Additional collaborations with the U.S. Census Bureau that emerged over the life of the project led to various other innovations. McKinney et al. (2017) produced the first total error analysis of the Quarterly Workforce Indicators that incorporates variability stemming from editing, multiple imputation, and disclosure avoidance measures. Green et al. (2017) investigated the coherence of ACS and administrative reports of workplace location. We continued supporting mechanisms to access confidential data through the publication of synthetic data combined with access and validation servers, see Synthetic Data Server @ Cornell.

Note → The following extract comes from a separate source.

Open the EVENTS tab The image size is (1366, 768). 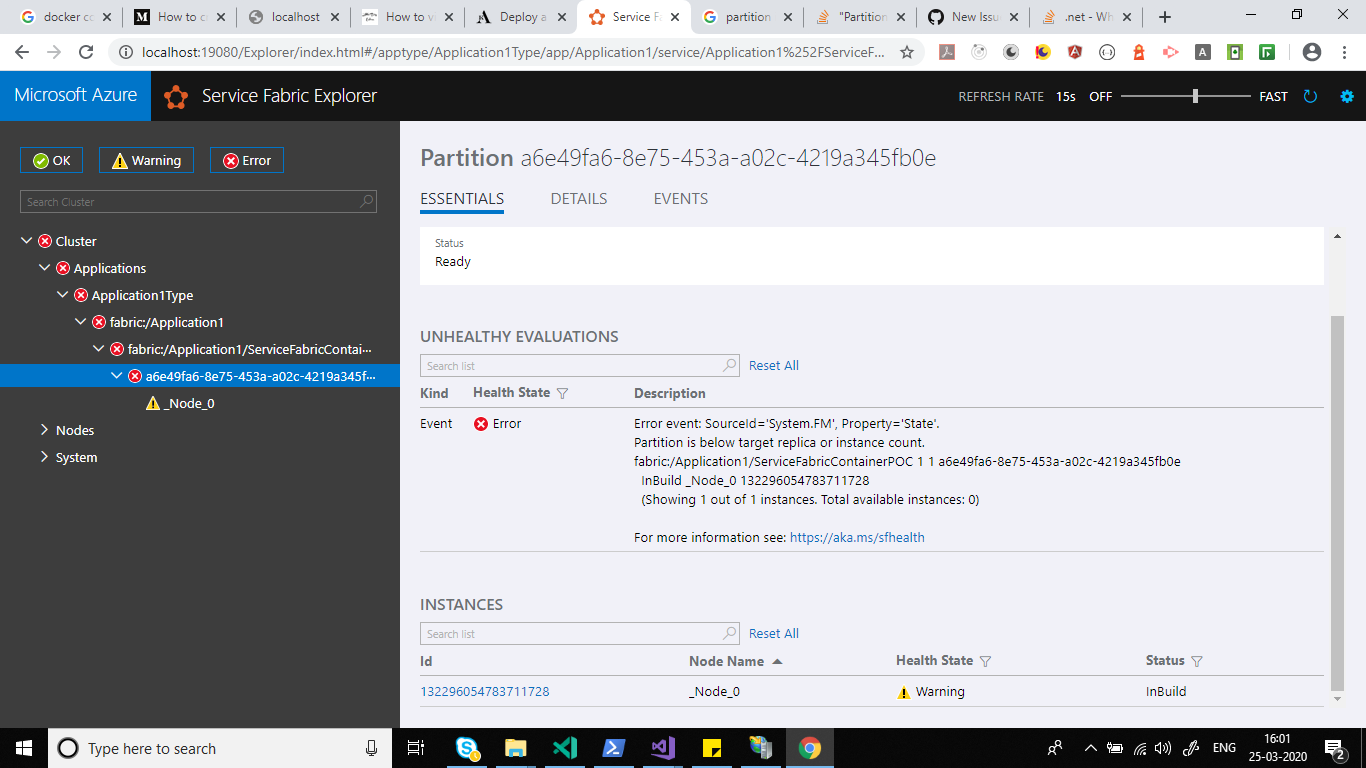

Beyond individual contributions of this node, we were part of a network of nodes. Jointly, the nodes responded to the desire of the statistical system to have better and deeper integration with academia. Many of the nodes’ members were introduced to academic-government partnerships for the first time; others deepened their collaboration. The network, and all its nodes, were honored with the American Statistical Association’s “Statistical Partnerships Among Academe, Industry, and Government” (SPAIG) Award. A full report on that network’s activities can be found in
- Daniel H Weinberg, John M Abowd, Robert F Belli, Noel Cressie, David C Folch, Scott H Holan, Margaret C Levenstein, Kristen M Olson, Jerome P Reiter, Matthew D Shapiro, Jolene D Smyth, Leen-Kiat Soh, Bruce D Spencer, Seth E Spielman, Lars Vilhuber, Christopher K Wikle (2018); “Effects of a government-academic partnership: Has the NSF-Census Bureau Research Network helped improve the US statistical system?, Journal of Survey Statistics and Methodology, smy023, doi.org/10.1093/jssam/smy023 (also handle.net/1813/52650.2).
A detailed list of our project’s outcomes, including a bibliography, can be viewed at https://ncrncornell.github.io/reports/, and most reports produced by the project have been archived at https://hdl.handle.net/1813/30503, including a comprehensive bibliography with additional information on published articles.